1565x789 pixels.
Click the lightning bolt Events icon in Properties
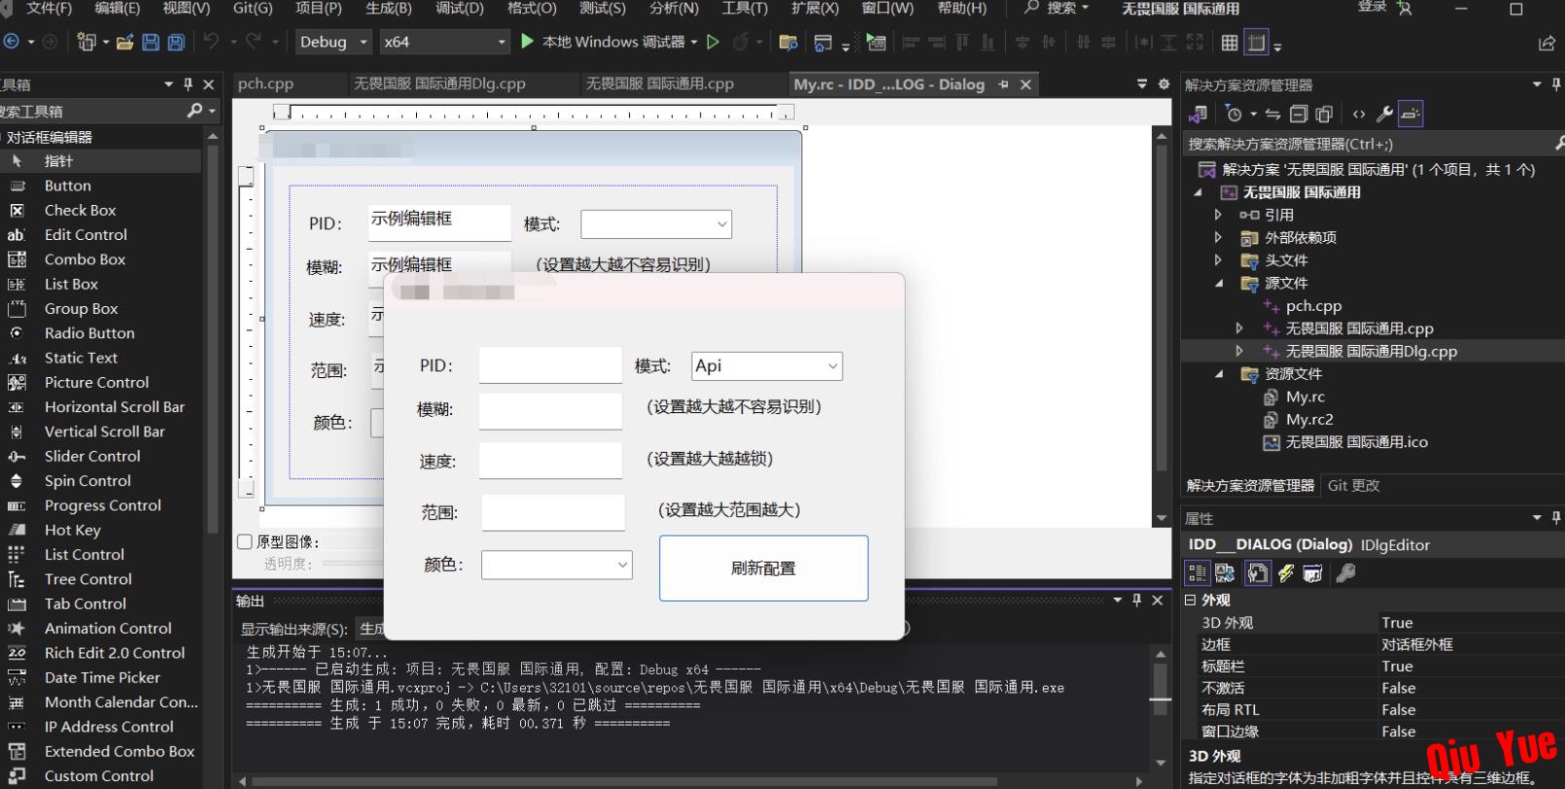click(x=1286, y=573)
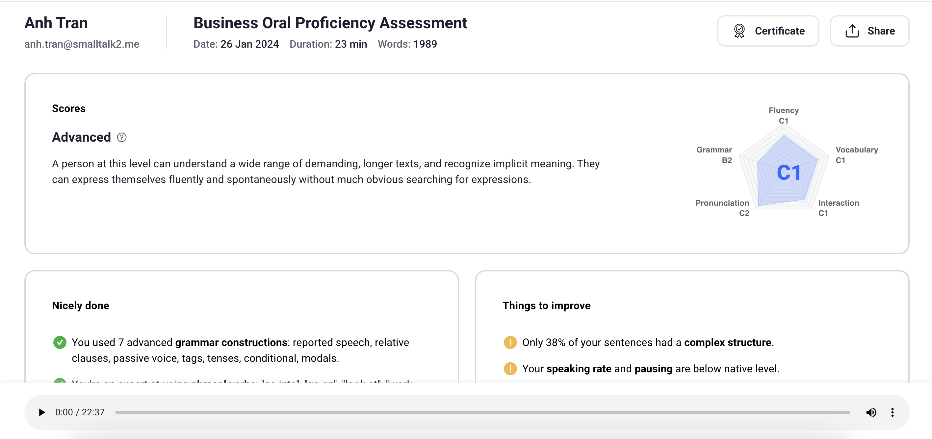932x439 pixels.
Task: Click green checkmark beside grammar constructions
Action: point(60,342)
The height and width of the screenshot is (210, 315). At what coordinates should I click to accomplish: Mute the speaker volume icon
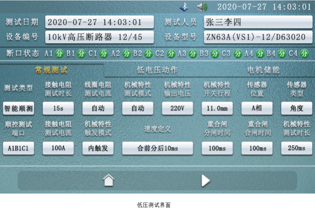click(202, 6)

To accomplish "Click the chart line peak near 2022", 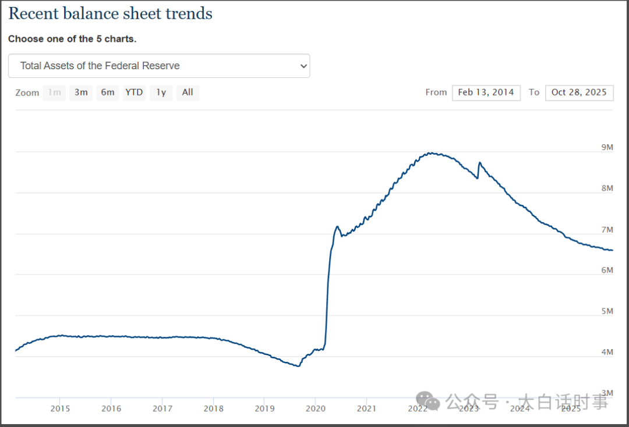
◇ ◇ ◇ ◇
Task to carry out - When you copy the data, keep every line exact and drop the pictures.

Exercise answer -
1565x789 pixels.
Click the lightning bolt Events icon in Properties
click(x=1286, y=573)
932x439 pixels.
Task: Click green checkmark beside grammar constructions
Action: point(60,342)
The height and width of the screenshot is (210, 315). At what coordinates should I click to accomplish: Mute the speaker volume icon
click(202, 6)

To accomplish "Click the chart line peak near 2022", 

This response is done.